A Brief Review of an Excellent Monograph

41vDuKoqdmL._SX331_BO1 204 203 200_ (1)Just finished this as the early morning read. For a while now I read an essay or chapter first thing; I've always been a morning person.
 
This study by Nijay Gupta is much needed exercise in clarification and in bringing ideas into a creative conversation. On a smaller scale, but as a no less important work of exegetical and theological research and reflection, Gupta has done for 'Faith', some of what Barclay has done for 'Grace' as contested but key terms in Pauline discourse.
 
Gupta explores the use of the word family in the surrounding Jewish and non-Jewish culture, in the Gospels, and then in Paul.

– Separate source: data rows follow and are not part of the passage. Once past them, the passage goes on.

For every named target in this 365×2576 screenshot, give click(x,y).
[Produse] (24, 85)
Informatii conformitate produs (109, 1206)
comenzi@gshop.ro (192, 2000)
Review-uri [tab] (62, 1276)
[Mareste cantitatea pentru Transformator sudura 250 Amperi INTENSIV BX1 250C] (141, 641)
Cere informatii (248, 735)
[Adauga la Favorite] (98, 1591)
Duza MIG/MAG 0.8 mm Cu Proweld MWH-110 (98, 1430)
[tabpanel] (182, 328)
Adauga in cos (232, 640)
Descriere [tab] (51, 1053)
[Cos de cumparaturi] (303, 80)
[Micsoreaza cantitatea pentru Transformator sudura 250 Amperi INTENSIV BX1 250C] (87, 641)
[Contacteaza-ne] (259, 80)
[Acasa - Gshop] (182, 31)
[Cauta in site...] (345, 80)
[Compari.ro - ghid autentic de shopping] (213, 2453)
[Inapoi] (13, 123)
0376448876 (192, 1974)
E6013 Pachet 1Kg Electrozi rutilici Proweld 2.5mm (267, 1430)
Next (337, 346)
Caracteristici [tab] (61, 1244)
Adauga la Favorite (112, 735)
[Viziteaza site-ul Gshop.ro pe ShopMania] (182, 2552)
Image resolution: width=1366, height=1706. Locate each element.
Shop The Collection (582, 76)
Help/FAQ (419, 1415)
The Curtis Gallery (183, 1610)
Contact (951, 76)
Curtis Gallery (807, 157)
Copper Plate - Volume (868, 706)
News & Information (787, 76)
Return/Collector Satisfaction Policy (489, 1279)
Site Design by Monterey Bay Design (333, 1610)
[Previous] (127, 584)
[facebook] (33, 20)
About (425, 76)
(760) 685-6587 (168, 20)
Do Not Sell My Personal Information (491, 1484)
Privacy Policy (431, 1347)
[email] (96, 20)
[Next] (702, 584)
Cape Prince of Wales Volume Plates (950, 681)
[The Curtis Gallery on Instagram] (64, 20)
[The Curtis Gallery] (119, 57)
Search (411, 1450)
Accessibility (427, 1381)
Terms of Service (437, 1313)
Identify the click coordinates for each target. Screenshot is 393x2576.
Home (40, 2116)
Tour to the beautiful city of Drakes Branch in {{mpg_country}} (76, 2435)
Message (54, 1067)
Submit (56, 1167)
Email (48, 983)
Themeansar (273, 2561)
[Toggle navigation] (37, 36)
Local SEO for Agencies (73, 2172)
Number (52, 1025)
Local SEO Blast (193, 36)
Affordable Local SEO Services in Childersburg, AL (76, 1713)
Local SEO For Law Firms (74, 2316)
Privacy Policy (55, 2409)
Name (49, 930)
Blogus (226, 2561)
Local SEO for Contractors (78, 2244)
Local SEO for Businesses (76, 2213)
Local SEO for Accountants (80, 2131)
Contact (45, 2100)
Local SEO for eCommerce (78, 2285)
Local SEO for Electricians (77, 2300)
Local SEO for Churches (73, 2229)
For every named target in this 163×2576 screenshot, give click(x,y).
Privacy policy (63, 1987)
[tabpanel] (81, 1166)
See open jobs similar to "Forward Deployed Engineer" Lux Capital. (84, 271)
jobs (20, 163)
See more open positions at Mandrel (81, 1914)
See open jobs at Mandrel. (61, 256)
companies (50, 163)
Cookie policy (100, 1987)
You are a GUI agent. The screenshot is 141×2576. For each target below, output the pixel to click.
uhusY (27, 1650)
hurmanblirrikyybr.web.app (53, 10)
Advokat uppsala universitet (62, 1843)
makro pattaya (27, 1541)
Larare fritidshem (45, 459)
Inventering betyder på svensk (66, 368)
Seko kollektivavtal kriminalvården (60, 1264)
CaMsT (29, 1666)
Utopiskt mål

The result is a careful gathering and sifting of early Christian usage, and especially in the letters of Paul.
 
"Faithfulness of Christ and faith in Christ are not equal, but neither do they serve as opposites whereby one cancels out or substitutes for the other." (page 229) "Luther talked about faith as tethering of self to Christ through belief and trust." (Page 227)
 
I have a lot of such notes and extracts I want to hold on to, and examine more closely But as a sustained argument, this is a book rich in ideas, underpinned by even-handed research, and offering some positive alternatives to the defensive tactics of some scholars' who reduce theological and exegetical disagreements to zero sum games.
 
Gupta concludes that Paul's use of faith language can be translated and thus understood in several ways: Faith is more than but not less than belief – obeying faith, believing faith, trusting faith – and each of these implied in the call of God to a life of faithfully following after Jesus. I am much more comfortable with Gupta's more thickly textured approach to translation in which there is flexibility governed by context, and consequently a more nuanced and sympathetic understanding of what Paul was writing and saying when he uses the terms faith and belief.